[Dataset entries]
## BEGIN

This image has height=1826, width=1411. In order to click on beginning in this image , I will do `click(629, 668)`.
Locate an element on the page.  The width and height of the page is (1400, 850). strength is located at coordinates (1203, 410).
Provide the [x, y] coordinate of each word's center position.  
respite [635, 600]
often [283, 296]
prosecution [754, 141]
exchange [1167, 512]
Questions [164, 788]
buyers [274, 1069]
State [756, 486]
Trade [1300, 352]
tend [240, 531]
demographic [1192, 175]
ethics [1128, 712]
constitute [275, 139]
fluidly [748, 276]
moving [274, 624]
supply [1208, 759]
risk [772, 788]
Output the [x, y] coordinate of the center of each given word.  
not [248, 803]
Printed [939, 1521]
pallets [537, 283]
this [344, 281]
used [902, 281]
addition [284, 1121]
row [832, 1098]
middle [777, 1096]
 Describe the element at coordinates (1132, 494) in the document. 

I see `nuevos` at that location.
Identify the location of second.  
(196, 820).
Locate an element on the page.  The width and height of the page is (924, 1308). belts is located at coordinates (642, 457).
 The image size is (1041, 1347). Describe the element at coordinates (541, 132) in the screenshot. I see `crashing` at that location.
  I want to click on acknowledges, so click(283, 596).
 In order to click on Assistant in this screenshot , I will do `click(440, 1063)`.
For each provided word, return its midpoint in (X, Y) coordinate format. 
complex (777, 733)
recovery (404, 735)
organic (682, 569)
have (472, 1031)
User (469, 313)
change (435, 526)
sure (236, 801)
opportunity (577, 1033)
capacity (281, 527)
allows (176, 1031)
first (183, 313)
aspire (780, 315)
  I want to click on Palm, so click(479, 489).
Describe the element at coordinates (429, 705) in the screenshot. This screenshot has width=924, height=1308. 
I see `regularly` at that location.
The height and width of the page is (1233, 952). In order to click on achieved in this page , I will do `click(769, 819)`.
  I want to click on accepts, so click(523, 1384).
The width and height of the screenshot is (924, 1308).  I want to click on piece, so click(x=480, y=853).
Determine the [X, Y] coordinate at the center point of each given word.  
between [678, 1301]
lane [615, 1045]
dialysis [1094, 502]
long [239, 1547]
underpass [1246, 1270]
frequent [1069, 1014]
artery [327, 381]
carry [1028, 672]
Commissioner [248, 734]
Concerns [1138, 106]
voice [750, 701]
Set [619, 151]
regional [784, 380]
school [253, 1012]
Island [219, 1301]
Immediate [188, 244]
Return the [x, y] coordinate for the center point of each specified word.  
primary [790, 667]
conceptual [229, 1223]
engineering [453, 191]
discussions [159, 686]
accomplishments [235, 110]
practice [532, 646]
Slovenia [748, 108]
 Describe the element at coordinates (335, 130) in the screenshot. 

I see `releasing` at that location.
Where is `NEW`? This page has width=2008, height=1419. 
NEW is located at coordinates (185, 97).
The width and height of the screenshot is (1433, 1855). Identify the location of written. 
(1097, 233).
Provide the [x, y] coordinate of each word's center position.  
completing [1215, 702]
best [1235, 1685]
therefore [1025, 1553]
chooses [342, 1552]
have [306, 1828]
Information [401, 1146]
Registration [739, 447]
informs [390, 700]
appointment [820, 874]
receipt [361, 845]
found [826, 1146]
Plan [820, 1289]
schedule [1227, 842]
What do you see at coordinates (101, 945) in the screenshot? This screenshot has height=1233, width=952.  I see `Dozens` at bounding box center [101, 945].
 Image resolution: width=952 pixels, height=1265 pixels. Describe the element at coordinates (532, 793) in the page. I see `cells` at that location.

## END

__THE REQUEST__:
Format every item above as a numbered list, leaving out the blank lines.

__FINAL RESULT__:
1. This image has height=1826, width=1411. In order to click on beginning in this image , I will do `click(629, 668)`.
2. Locate an element on the page.  The width and height of the page is (1400, 850). strength is located at coordinates (1203, 410).
3. Provide the [x, y] coordinate of each word's center position.  
4. respite [635, 600]
5. often [283, 296]
6. prosecution [754, 141]
7. exchange [1167, 512]
8. Questions [164, 788]
9. buyers [274, 1069]
10. State [756, 486]
11. Trade [1300, 352]
12. tend [240, 531]
13. demographic [1192, 175]
14. ethics [1128, 712]
15. constitute [275, 139]
16. fluidly [748, 276]
17. moving [274, 624]
18. supply [1208, 759]
19. risk [772, 788]
20. Output the [x, y] coordinate of the center of each given word.  
21. not [248, 803]
22. Printed [939, 1521]
23. pallets [537, 283]
24. this [344, 281]
25. used [902, 281]
26. addition [284, 1121]
27. row [832, 1098]
28. middle [777, 1096]
29.  Describe the element at coordinates (1132, 494) in the document. 
30. I see `nuevos` at that location.
31. Identify the location of second.  
32. (196, 820).
33. Locate an element on the page.  The width and height of the page is (924, 1308). belts is located at coordinates (642, 457).
34.  The image size is (1041, 1347). Describe the element at coordinates (541, 132) in the screenshot. I see `crashing` at that location.
35.   I want to click on acknowledges, so click(283, 596).
36.  In order to click on Assistant in this screenshot , I will do `click(440, 1063)`.
37. For each provided word, return its midpoint in (X, Y) coordinate format. 
38. complex (777, 733)
39. recovery (404, 735)
40. organic (682, 569)
41. have (472, 1031)
42. User (469, 313)
43. change (435, 526)
44. sure (236, 801)
45. opportunity (577, 1033)
46. capacity (281, 527)
47. allows (176, 1031)
48. first (183, 313)
49. aspire (780, 315)
50.   I want to click on Palm, so click(479, 489).
51. Describe the element at coordinates (429, 705) in the screenshot. This screenshot has width=924, height=1308. 
52. I see `regularly` at that location.
53. The height and width of the page is (1233, 952). In order to click on achieved in this page , I will do `click(769, 819)`.
54.   I want to click on accepts, so click(523, 1384).
55. The width and height of the screenshot is (924, 1308).  I want to click on piece, so click(x=480, y=853).
56. Determine the [X, Y] coordinate at the center point of each given word.  
57. between [678, 1301]
58. lane [615, 1045]
59. dialysis [1094, 502]
60. long [239, 1547]
61. underpass [1246, 1270]
62. frequent [1069, 1014]
63. artery [327, 381]
64. carry [1028, 672]
65. Commissioner [248, 734]
66. Concerns [1138, 106]
67. voice [750, 701]
68. Set [619, 151]
69. regional [784, 380]
70. school [253, 1012]
71. Island [219, 1301]
72. Immediate [188, 244]
73. Return the [x, y] coordinate for the center point of each specified word.  
74. primary [790, 667]
75. conceptual [229, 1223]
76. engineering [453, 191]
77. discussions [159, 686]
78. accomplishments [235, 110]
79. practice [532, 646]
80. Slovenia [748, 108]
81.  Describe the element at coordinates (335, 130) in the screenshot. 
82. I see `releasing` at that location.
83. Where is `NEW`? This page has width=2008, height=1419. 
84. NEW is located at coordinates (185, 97).
85. The width and height of the screenshot is (1433, 1855). Identify the location of written. 
86. (1097, 233).
87. Provide the [x, y] coordinate of each word's center position.  
88. completing [1215, 702]
89. best [1235, 1685]
90. therefore [1025, 1553]
91. chooses [342, 1552]
92. have [306, 1828]
93. Information [401, 1146]
94. Registration [739, 447]
95. informs [390, 700]
96. appointment [820, 874]
97. receipt [361, 845]
98. found [826, 1146]
99. Plan [820, 1289]
100. schedule [1227, 842]
101. What do you see at coordinates (101, 945) in the screenshot? This screenshot has height=1233, width=952.  I see `Dozens` at bounding box center [101, 945].
102.  Image resolution: width=952 pixels, height=1265 pixels. Describe the element at coordinates (532, 793) in the page. I see `cells` at that location.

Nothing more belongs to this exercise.